Salary vs. Hourly Pay: Understanding the Key Differences & Overtime
Most jobs in the United States are governed by the Fair Labor Standards Act (FLSA) and are categorized as either exempt or nonexempt. If you are nonexempt, you are owed overtime wages, which are 50% greater than your regular pay rate, for any hours beyond 40 worked during a single week. Exempt employees do not receive overtime pay.
Key Takeaways
- Salaried employees receive a fixed wage, but they must keep up with their responsibilities and complete necessary tasks—even if that means working extra hours.
- Hourly employees must be paid time and a half for any hours beyond 40 worked during a week.
- In the U.S. the Fair Labor Standards Act determines whether or not employees can be paid a salary or must be paid hourly.
Salaried vs. Hourly Pay: An Overview
What makes you exempt? In general, an employee has to make at least $684 per week ($35,568 per year), be paid on a salary basis, and perform exempt duties that require discretion and independent judgment at least 50% of the time. If you take on managerial duties, for example, you’re probably exempt. This means you can be paid a salary, so no matter how many hours you work, your employer doesn’t have to pay you overtime wages.
Because of the FLSA, you can’t negotiate whether a job is exempt or nonexempt.

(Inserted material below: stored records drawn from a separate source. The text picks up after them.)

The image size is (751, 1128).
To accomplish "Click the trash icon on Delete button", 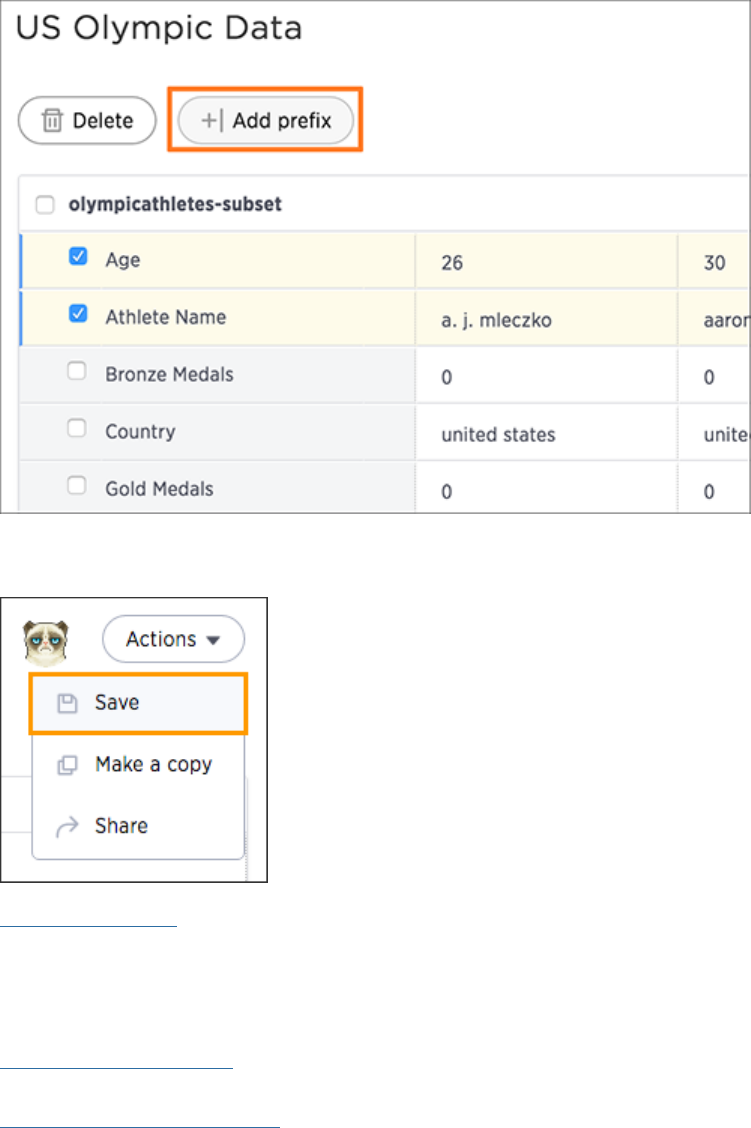I will point(51,121).
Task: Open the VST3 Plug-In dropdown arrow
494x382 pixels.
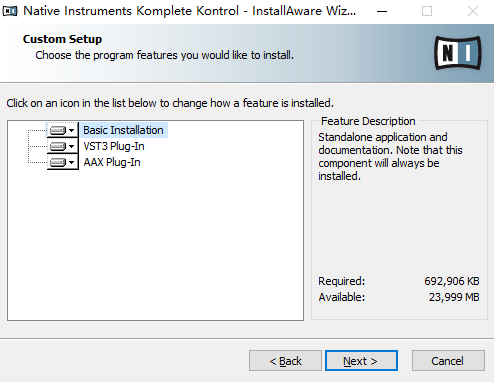Action: pyautogui.click(x=71, y=146)
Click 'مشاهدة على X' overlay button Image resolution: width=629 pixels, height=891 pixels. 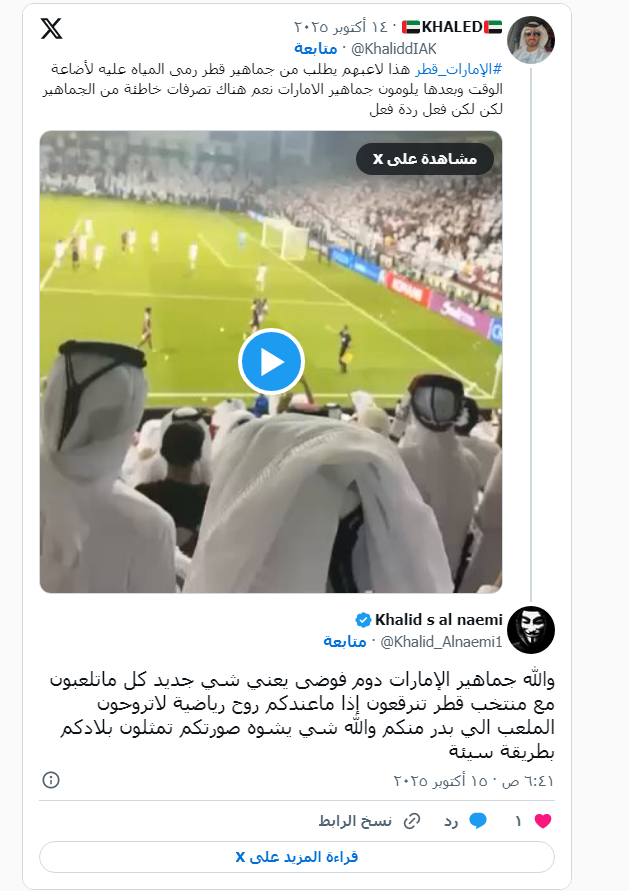[x=424, y=159]
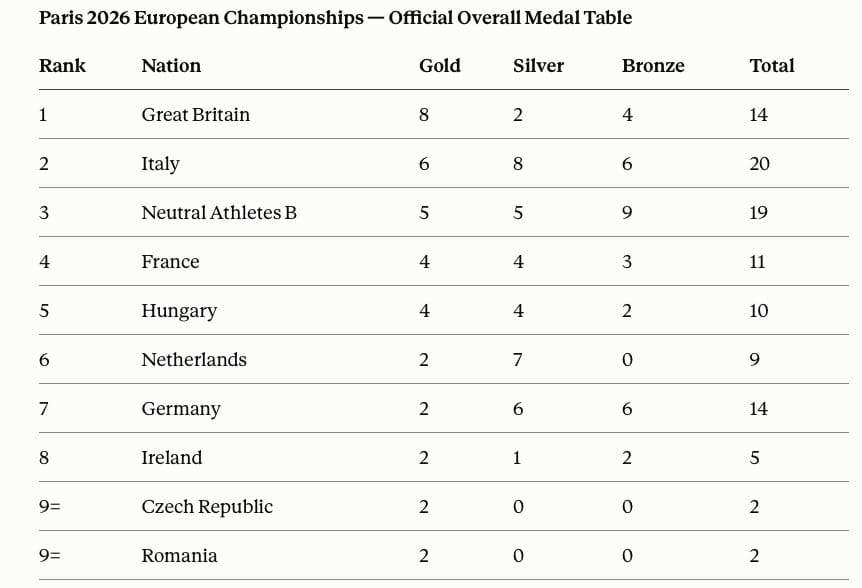The height and width of the screenshot is (588, 862).
Task: Select the Hungary nation cell
Action: coord(179,311)
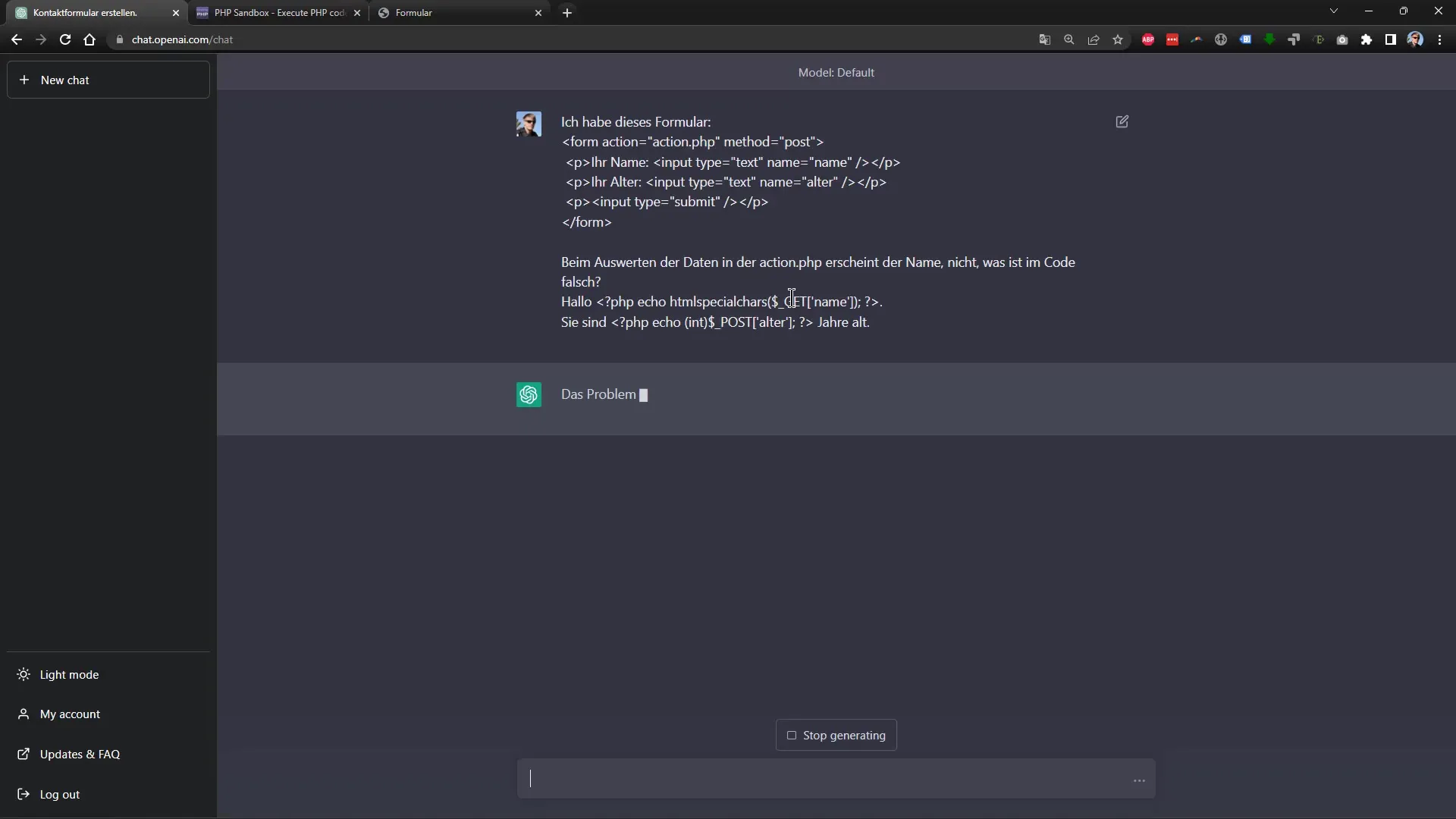The width and height of the screenshot is (1456, 819).
Task: Click the model selector Default toggle
Action: tap(836, 72)
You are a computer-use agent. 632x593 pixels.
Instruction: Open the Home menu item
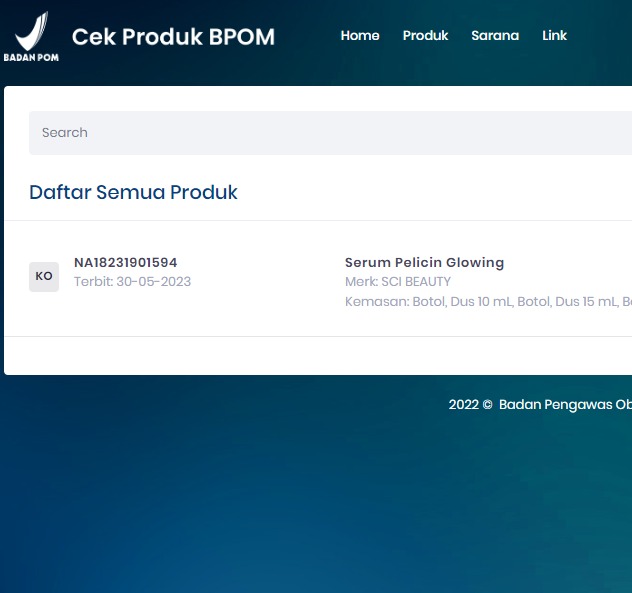360,35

Regardless of job title, it’s the duties you perform that determine your job category.
How Does a Salary Work?
When you earn a salary, each time your paycheck arrives, it’s for the same amount. An annual wage is a term of your employment, and that’s how much you will receive for as long as you hold the same job or until the terms are renegotiated. It is a type of implicit cost.

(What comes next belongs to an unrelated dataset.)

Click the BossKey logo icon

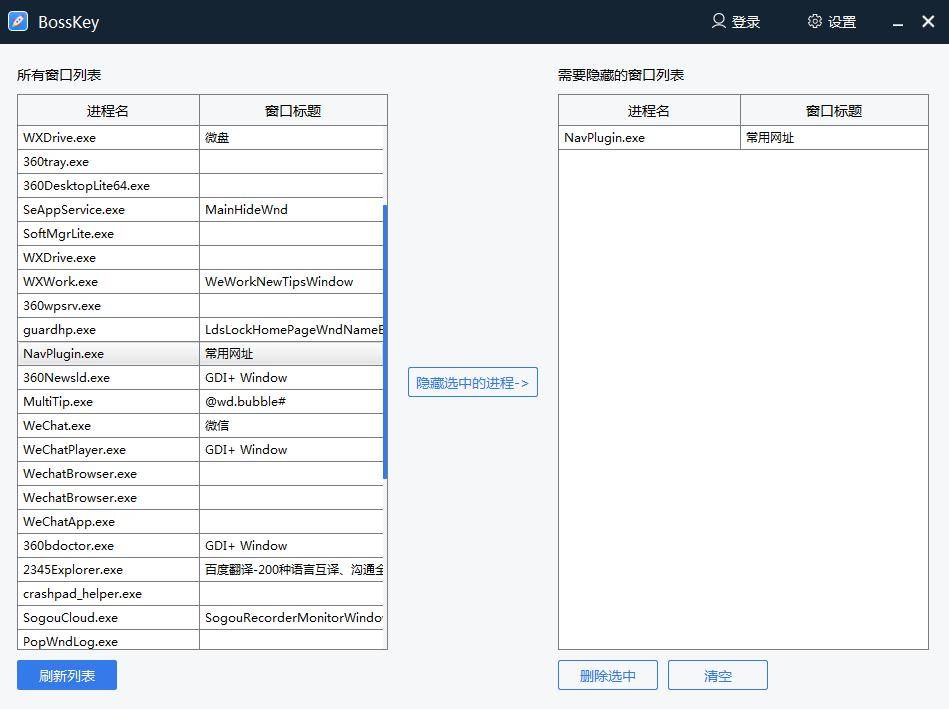pyautogui.click(x=17, y=21)
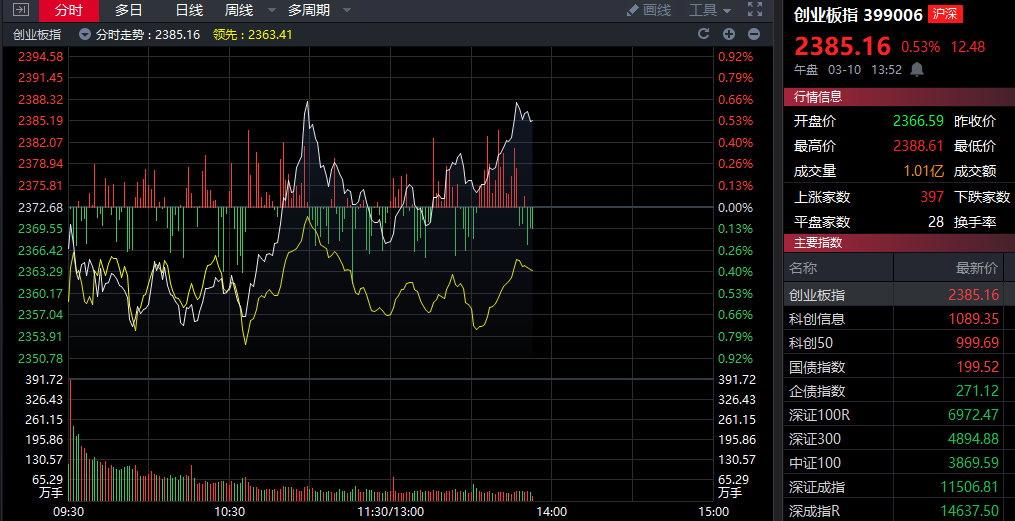The height and width of the screenshot is (521, 1015).
Task: Switch to the 日线 tab
Action: pos(189,10)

There can be a downside, though. While salaried employees receive a fixed rate of pay, they also have specific responsibilities and tasks that must be met or completed—even if that means longer hours and occasional weekends. In some circumstances this can make it more difficult to separate work and personal time.

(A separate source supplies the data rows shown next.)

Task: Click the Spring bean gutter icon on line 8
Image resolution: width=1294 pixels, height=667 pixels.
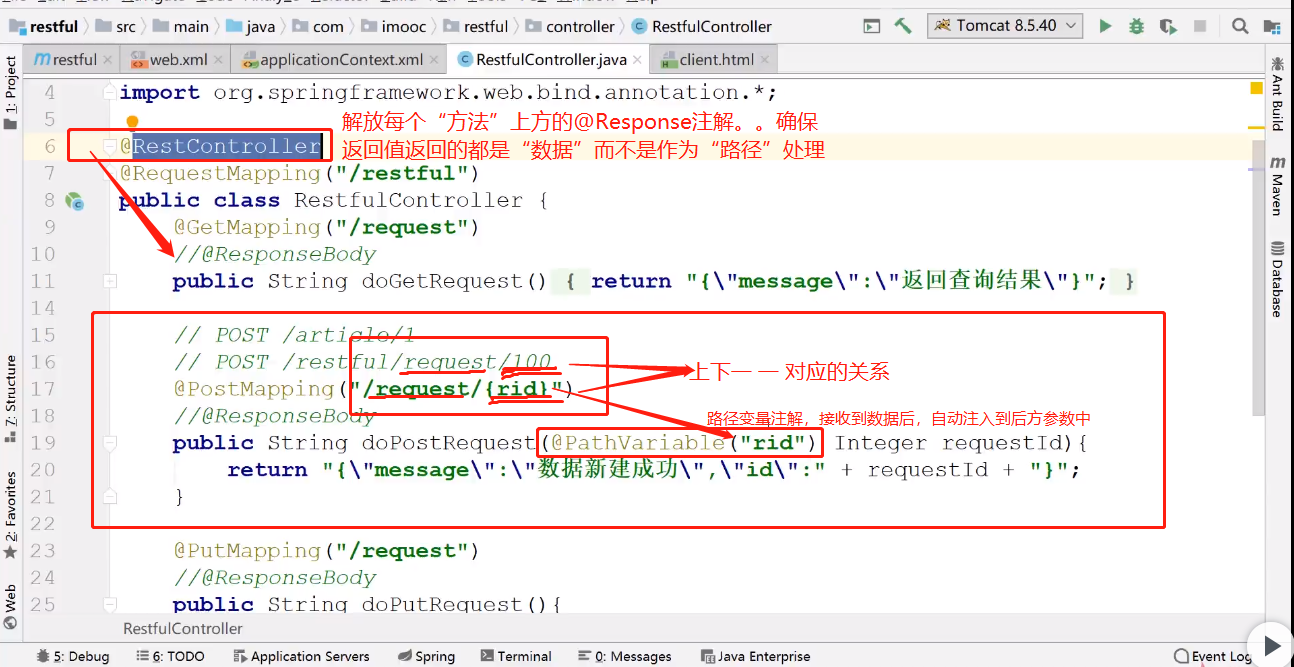Action: point(74,201)
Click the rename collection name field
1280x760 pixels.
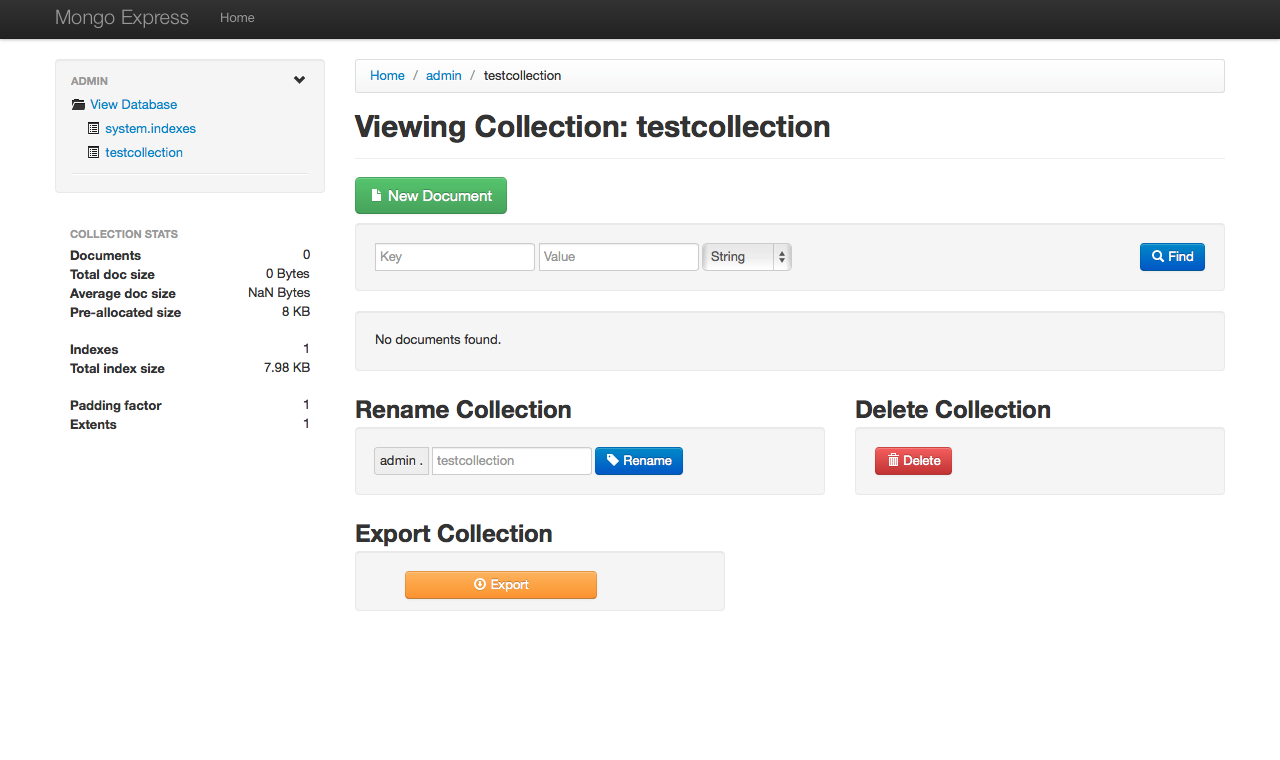511,461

A salary comes with an inherent sense of security. Employers can cut the hours of a nonexempt worker easily, but renegotiating a salary is more complicated.
How Does Hourly Pay Work?
As an hourly employee, you are paid for all of the hours you work. If an employer wants more of your time, they have to pay you more. Legal overtime is time and a half; some employers may pay double time for holidays, but that isn’t mandatory unless it’s part of a contract that covers your job. If you’re in a well-compensated field with lots of overtime, you could bring home more than if you earned the same official pay on a salaried basis.
There’s also a lifestyle aspect. In general, hourly employees will find it easier to separate home and work. Once work is over for the day, they can concentrate on family, hobbies, or a second job.
Unfortunately, being paid hourly also makes you more vulnerable. When laws change or the company goes through tough times, hourly employees often feel the impact first. It’s easier for an employer to knock off some of your hours until business improves than to eliminate an entire salaried position. Hourly employees protected by a union may be protected against some of these risks.
There also are possible effects on eligibility for healthcare coverage. Businesses with 50 or more employees are required to provide healthcare to full-time employees, who are defined as people working 30 or more hours, so some businesses keep hourly employees to fewer than 30 hours to avoid the mandate.
The Bottom Line
There are pros and cons to being hourly versus a salaried employee, but for the most part the latter enjoy more benefits, such as paid vacation and sick days, retirement accounts, and other employer-sponsored benefits. Hourly workers do not usually receive compensation in the form of paid leave by the companies who hire them and may be responsible for their own healthcare. On the other hand, hourly employees enjoy more autonomy and may be able to set their own hours.